The walk continues through the most hidden streets of the crowded market. Seijas greets people non-stop. El Rastro has been essential in his social life, where he has met “great friends and people” whom he has special appreciation and with whom he shares his Sundays, and also his profession. “Writers like Andrés Trapiello who knows stories about this fair that no one knows.” He, who is also a journalist, found in 2019 some notes from Nobel Prize winner in Medicine, Ramón y Cajal, among the old books that he collects every Sunday. Photographer Fernando Maquiere is another of the most iconic of El Rastro. He “Comes every Sunday at nine in the morning with his friends to look for old photographs. They look for their stories. And he records them in his videos on networks. They are the ‘photo seekers’, and also my friends.”
These friendships star in his photo book All Trace Madrid. “The book was an unexpected and very rewarding idea. It was an appreciation of my work that made me feel very good. I spoke to speak with a publisher that only writes books from Madrid. They called me running, they bought my idea. I would never have imagined that they would answer me,” she recalls. A work that he built over the years, and with a lot of work. “I was really excited because they gave me total freedom. It was like saying: ‘This is El Rastro for me.’
As it could not be otherwise, Seijas buys everything he needs here, both his clothes and the objects that decorate his house.

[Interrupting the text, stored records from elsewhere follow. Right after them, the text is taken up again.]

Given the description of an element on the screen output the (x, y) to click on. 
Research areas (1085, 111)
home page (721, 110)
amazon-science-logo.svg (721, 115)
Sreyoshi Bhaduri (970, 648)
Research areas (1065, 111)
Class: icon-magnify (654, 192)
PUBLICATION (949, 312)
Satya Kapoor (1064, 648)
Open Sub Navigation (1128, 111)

She smiles shyly when asked about her favorite item. “I have several treasures from El Rastro. My house is decorated with many paintings. For me they are like windows to other realities. I bought the one I like the most here. It has a white frame and a beautiful landscape. It is as if every morning I wake up in a beautiful valley.”

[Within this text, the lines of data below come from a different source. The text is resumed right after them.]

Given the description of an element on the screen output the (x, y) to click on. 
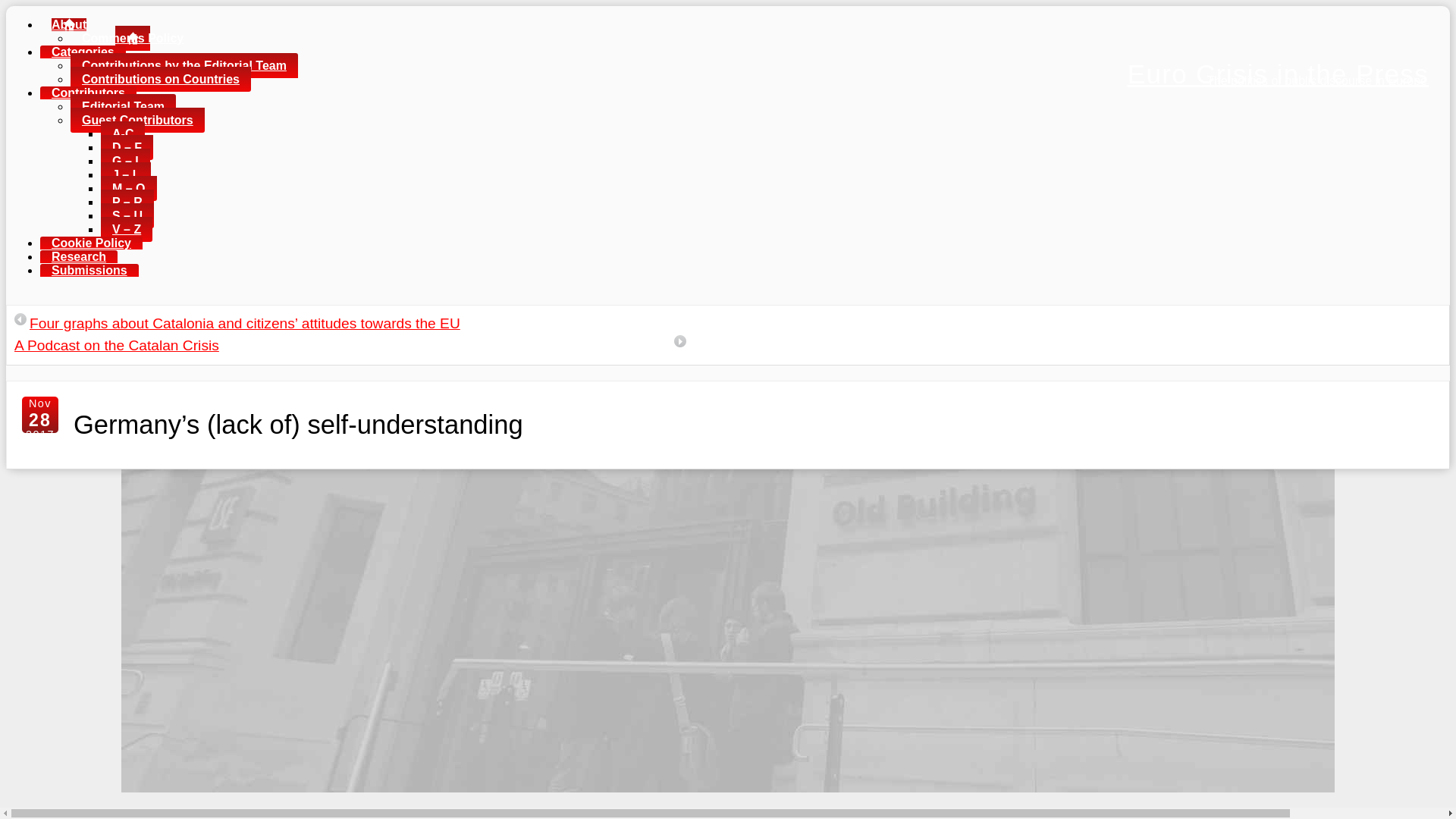
A-C (122, 133)
Contributors (88, 92)
Guest Contributors (137, 119)
Research (78, 256)
Skip to content (36, 37)
A Podcast on the Catalan Crisis (116, 344)
Editorial Team (122, 106)
Categories (82, 51)
Euro Crisis in the Press (1277, 73)
Submissions (89, 269)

That the Madrid market has become an object of tourist attraction is not, for Seijas, an impediment to continuing photographing it: “Everyone loves it. Despite having become a tourist attraction, it will always be a hive of creativity.” But what is clear to him is that, for the moment, he is not going to stop grasping it. “My parents have returned to Galicia, to their roots. I love Galician nature, it recharges my batteries. But Madrid is my home and I have a lot of time left here.”